Read csv file from DBFS (Databricks File Systems)

### Follow the direction to read your table after upload it to Data at the left frame

1. After _amazon_rec.csv_ file is added to the data of the left frame, create a table using the UI, especially, "Upload File"
1. Click "Preview Table to view the table" and Select the option as _amazon_rec.csv_ has a header as the first row: "First line is header"
1. __Change the data type__ of the table columns: (customer_id: int, rating: double, product_category: string)
1. When you click on create table button, remember the table name, for example, _amazon_

### Assign the table name to data, which is created at TODO 1, using Spark SQL 
#### _spark.sql("SELECT * FROM amazon")_, 
ratings_all = spark.sql("SELECT customer_id, product_category, star_rating FROM amazon")

In [8]:
ratings_all = spark.sql("SELECT customer_id, product_category, star_rating FROM amazon")
ratings_all.show(5)

### Count the number of rows

In [10]:
ratings_all.count()

### Drop if any duplicate rows present

In [12]:
ratings = ratings_all.drop_duplicates()
ratings.count()

### The ALS model requires all inputs to be numerical.
### Using StringIndexer to convert product_category to product_categoryIdx

In [14]:
new_rating = ratings
strIdx = StringIndexer(inputCol = "product_category", outputCol = "product_categoryIdx")
sm = strIdx.fit(new_rating)
new_rating = sm.transform(new_rating)
new_rating.show(10)

### Prepare the Data
To prepare the data, split it into a training set and a test set.

In [16]:
data = new_rating.select("customer_id", "product_categoryIdx", "star_rating")
splits = data.randomSplit([0.7, 0.3])
train = splits[0].withColumnRenamed("star_rating", "label")
test = splits[1].withColumnRenamed("star_rating", "trueLabel")
train_rows = train.count()
test_rows = test.count()
print ("Training Rows:", train_rows, " Testing Rows:", test_rows)

### Build the Recommender
In ALS, users and products are described by a small set of latent features (factors) that can be used to predict missing entries.

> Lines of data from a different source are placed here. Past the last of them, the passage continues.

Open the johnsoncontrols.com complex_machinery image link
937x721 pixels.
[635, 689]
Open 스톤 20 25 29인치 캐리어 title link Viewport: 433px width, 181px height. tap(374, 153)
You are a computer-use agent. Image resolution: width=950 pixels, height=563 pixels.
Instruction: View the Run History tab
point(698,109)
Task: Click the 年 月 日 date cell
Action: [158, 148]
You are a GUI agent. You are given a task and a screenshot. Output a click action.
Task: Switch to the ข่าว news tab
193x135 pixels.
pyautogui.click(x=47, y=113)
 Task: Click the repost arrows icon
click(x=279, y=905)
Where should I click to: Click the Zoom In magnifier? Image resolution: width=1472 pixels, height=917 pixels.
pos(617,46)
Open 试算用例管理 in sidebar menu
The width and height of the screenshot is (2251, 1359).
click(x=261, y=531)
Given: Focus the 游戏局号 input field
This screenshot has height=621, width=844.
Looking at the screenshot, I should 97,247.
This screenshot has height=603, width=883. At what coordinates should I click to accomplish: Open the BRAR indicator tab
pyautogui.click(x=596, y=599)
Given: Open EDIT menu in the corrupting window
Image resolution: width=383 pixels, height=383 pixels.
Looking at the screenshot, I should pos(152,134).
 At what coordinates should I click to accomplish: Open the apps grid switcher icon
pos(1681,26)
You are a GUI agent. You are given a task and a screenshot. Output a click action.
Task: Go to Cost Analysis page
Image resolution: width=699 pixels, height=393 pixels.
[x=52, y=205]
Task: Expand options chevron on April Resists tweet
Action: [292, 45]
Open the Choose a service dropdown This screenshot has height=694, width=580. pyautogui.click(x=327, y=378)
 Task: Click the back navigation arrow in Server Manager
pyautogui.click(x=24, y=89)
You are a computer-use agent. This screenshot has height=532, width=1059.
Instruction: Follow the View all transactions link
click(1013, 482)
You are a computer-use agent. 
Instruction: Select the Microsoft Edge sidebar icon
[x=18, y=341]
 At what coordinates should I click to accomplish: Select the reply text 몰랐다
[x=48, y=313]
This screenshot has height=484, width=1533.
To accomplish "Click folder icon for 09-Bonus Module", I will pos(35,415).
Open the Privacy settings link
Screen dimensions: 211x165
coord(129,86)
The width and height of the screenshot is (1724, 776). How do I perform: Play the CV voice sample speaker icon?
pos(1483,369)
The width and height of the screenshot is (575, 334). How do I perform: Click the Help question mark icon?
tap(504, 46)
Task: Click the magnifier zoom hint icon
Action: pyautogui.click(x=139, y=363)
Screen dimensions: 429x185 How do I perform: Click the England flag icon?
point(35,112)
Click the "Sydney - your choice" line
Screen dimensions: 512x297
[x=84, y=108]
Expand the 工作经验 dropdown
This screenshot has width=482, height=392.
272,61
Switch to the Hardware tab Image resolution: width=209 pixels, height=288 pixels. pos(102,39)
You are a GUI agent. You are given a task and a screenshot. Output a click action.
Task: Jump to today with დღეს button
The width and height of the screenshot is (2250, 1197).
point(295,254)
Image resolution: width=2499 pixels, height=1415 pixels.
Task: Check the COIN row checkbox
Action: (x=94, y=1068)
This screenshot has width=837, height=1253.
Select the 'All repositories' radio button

The ALS class is an estimator, so you can use its **fit** method to traing a model, or you can include it in a pipeline. Rather than specifying a feature vector and as label, the ALS algorithm requries a numeric user ID, item ID, and rating.

In [18]:
als = ALS(userCol="customer_id", itemCol="product_categoryIdx", ratingCol="label")

#### Add paramGrid and Validation

In [20]:
paramGrid = ParamGridBuilder() \
                    .addGrid(als.rank, [1, 5]) \
                    .addGrid(als.maxIter, [5, 10]) \
                    .addGrid(als.regParam, [0.3, 0.1, 0.01]) \
                    .addGrid(als.alpha, [2.0,3.0]) \
                    .build()



In [21]:
cv = TrainValidationSplit(estimator=als, evaluator=RegressionEvaluator(), estimatorParamMaps=paramGrid, trainRatio=0.8)
model = cv.fit(train)

### Test the Recommender
Now that you've trained the recommender, you can see how accurately it predicts known ratings in the test set.

In [23]:
prediction = model.transform(test)

# Remove NaN values from prediction (due to SPARK-14489) [1]
prediction = prediction.filter(prediction.prediction != float('nan'))

# Round floats to whole numbers
prediction = prediction.withColumn("prediction", F.abs(F.round(prediction["prediction"],0)))


In [24]:
prediction.join(new_rating, ["customer_id", "product_categoryIdx"]).select("customer_id", "product_category", "prediction", "trueLabel").show(50, truncate=False)

#### RegressionEvaluator
Calculate RMSE using RegressionEvaluator.

__NOTE:__ make sure to set [predictionCol="prediction"]

In [26]:
# RegressionEvaluator: predictionCol="prediction", metricName="rmse"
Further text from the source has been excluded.